(EXERCISE PROMPT): Only the lines holding "computer" are wanted. Copy every one from the records below.
==== RECORDS TO PROCESS
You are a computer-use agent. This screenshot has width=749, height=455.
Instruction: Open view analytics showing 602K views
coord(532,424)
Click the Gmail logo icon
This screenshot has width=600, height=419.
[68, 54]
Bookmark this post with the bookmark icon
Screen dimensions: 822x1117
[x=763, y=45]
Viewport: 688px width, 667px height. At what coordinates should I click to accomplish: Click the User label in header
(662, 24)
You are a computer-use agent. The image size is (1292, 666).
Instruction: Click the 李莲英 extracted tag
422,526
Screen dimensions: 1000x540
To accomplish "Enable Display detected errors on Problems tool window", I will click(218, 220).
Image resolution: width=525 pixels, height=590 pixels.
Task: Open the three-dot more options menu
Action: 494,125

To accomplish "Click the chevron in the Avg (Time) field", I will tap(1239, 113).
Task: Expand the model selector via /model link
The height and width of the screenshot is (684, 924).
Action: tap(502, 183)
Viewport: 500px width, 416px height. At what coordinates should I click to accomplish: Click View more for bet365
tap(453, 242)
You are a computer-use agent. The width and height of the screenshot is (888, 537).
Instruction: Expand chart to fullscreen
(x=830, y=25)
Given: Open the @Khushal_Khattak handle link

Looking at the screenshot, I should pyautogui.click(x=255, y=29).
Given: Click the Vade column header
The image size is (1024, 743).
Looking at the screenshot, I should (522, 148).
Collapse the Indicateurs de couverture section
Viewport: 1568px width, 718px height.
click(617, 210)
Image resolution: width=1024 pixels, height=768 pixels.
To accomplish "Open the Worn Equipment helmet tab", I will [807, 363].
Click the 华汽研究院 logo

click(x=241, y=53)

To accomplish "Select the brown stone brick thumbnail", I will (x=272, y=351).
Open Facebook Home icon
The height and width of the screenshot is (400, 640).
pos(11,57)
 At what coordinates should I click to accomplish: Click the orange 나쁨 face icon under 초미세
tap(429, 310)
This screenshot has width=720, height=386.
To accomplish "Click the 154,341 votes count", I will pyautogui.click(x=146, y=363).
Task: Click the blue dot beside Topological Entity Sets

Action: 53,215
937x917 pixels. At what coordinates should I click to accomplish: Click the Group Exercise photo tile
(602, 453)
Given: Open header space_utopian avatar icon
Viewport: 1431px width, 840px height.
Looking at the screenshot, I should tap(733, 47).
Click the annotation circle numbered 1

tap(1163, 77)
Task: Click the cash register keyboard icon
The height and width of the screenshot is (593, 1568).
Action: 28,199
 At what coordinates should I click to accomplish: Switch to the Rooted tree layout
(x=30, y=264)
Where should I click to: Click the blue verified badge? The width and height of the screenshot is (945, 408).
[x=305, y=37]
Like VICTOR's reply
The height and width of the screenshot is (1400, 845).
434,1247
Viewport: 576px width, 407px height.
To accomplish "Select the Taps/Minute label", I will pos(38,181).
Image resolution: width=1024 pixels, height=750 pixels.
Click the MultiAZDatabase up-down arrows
========
(OUTPUT OF THE EXERCISE):
You are a computer-use agent. This screenshot has width=749, height=455.
You are a computer-use agent. The image size is (1292, 666).
You are a computer-use agent. The width and height of the screenshot is (888, 537).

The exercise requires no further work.